▶ REQUIRED TASK 1: Reproduce the following article excerpt on the origin of the phrase "War on Women" in full, word for word.
========================
Susan E. Wills - published on 11/06/14

The accusation is getting a bit stale, apart from being a fat lie.

I’m sure I’m not the only person in America who reacts to “War on Women” rhetoric with teeth-gnashing and an occasional snarl in the direction of the TV. The phrase is just so belittling and reductionist and so wrong on the facts.

Curious about where it came from, a Google search sent me to Wikipedia where I learned that the phrase was coined in 1989 by Andrea Dworkin – radical feminist lesbian anarchist who also wrote and lobbied against pornography. I’m not judging her. She was molested at age nine in a movie theater by some adult pervert, later injured by a prison guard performing an internal exam at the New York Women’s House of Detention where she was taken after her 1965 arrest at an anti-Vietnam War protest, and then married a Dutch anarchist she’d met in Amsterdam who routinely beat her severely, burned her with cigarettes and knocked her unconscious. These experiences may explain why she despised men and despised the reproductive capacity of women. One of several examples of her views provided by Wikipedia is the following:

In 1987, Dworkin published Intercourse, in which she extended her analysis from pornography to sexual intercourse itself, and argued that the sort of sexual subordination depicted in pornography was central to men’s and women’s experiences of heterosexual intercourse in a male supremacist society. In the book, she argues that all heterosexual sex in our patriarchal society is coercive and degrading to women, and sexual penetration may by its very nature doom women to inferiority and submission, and "may be immune to reform."
========================
▶ REQUIRED TASK 2: From the listing below, select and copy every line that contains the string "target", matching case exactly.
========================
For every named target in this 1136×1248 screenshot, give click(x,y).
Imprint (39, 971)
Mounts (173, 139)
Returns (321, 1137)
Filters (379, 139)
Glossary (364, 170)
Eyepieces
========================
▶ TASK RESULT 1:
Susan E. Wills - published on 11/06/14

The accusation is getting a bit stale, apart from being a fat lie.

I’m sure I’m not the only person in America who reacts to “War on Women” rhetoric with teeth-gnashing and an occasional snarl in the direction of the TV. The phrase is just so belittling and reductionist and so wrong on the facts.

Curious about where it came from, a Google search sent me to Wikipedia where I learned that the phrase was coined in 1989 by Andrea Dworkin – radical feminist lesbian anarchist who also wrote and lobbied against pornography. I’m not judging her. She was molested at age nine in a movie theater by some adult pervert, later injured by a prison guard performing an internal exam at the New York Women’s House of Detention where she was taken after her 1965 arrest at an anti-Vietnam War protest, and then married a Dutch anarchist she’d met in Amsterdam who routinely beat her severely, burned her with cigarettes and knocked her unconscious. These experiences may explain why she despised men and despised the reproductive capacity of women. One of several examples of her views provided by Wikipedia is the following:

In 1987, Dworkin published Intercourse, in which she extended her analysis from pornography to sexual intercourse itself, and argued that the sort of sexual subordination depicted in pornography was central to men’s and women’s experiences of heterosexual intercourse in a male supremacist society. In the book, she argues that all heterosexual sex in our patriarchal society is coercive and degrading to women, and sexual penetration may by its very nature doom women to inferiority and submission, and "may be immune to reform."

▶ TASK RESULT 2:
For every named target in this 1136×1248 screenshot, give click(x,y).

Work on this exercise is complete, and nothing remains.